What makes Taiwan Semi so critical is its role as the backbone of the semiconductor ecosystem. Its foundry operations serve as the lifeblood of the industry, transforming complex chip designs into the physical processors that power myriad generative AI applications.
TSMC manufactures GPUs designed by Nvidia, CPUs for Advanced Micro Devices, and a widening range of custom silicon that cloud hyperscalers are using to optimize AI workloads more efficiently. Today, Taiwan Semi dominates the global foundry market with roughly 68% share of industry revenue -- leaving rivals like Samsung Electronics in a distant second place with just 8%.

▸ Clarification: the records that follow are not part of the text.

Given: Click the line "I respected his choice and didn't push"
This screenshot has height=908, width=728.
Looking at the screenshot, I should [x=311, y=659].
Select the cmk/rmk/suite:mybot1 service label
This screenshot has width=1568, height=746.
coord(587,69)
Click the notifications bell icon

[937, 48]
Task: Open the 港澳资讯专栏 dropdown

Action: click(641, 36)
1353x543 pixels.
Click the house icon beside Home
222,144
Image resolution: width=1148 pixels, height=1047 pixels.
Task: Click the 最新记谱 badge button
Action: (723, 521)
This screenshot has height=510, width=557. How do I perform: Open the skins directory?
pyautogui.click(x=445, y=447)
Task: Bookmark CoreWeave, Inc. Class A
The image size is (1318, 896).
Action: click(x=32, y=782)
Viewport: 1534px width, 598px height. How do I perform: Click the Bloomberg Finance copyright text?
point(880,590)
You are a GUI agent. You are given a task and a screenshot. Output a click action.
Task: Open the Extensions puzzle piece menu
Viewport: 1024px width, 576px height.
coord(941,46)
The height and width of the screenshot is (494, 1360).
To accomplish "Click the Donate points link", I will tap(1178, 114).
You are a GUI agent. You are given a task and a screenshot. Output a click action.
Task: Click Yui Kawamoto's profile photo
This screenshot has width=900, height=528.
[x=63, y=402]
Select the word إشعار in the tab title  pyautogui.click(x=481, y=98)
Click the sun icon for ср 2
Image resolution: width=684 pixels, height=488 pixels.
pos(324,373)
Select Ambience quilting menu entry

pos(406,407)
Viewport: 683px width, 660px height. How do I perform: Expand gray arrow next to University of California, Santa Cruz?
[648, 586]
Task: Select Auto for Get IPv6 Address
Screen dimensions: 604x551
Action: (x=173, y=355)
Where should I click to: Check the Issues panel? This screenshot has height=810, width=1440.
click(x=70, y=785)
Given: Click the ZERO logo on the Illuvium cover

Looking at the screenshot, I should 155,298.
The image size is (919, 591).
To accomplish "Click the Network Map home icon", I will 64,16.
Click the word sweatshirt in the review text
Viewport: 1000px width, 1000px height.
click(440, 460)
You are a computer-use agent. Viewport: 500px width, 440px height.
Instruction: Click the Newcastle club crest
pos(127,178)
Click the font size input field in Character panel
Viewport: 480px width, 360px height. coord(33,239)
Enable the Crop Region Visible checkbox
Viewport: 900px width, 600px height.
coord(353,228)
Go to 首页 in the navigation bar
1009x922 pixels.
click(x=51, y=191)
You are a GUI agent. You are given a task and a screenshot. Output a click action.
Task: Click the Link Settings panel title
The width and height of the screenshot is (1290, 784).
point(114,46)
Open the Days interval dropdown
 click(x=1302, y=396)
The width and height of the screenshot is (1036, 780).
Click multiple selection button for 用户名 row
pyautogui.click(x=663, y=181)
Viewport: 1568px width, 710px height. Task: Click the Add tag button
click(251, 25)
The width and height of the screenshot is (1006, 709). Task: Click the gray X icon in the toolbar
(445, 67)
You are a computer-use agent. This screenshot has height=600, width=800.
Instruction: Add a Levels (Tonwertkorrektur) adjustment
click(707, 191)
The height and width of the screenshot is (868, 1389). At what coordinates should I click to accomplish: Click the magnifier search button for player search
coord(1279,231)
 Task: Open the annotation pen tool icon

One of the louder bear cases against Nvidia and AMD is the growing adoption of application-specific integrated circuits (ASICs). Hyperscalers are becoming highly motivated to design their own silicon -- not only to fine-tune training performance for AI models, but also to reduce reliance on incumbents and push back against their pricing power.
The trend is already visible: Alphabet's Google is rolling out its tensor processing units (TPU), Amazon is deploying its Trainium and Inferentia chips, while Microsoft is experimenting with its own AI accelerators.
For Nvidia and AMD, this shift could translate into slower growth as spending that once flowed directly toward their GPUs is instead redirected to internally developed hardware. For these enterprises, vertical integration isn't just a budgeting exercise; it's a strategic hedge against dominating third-party suppliers.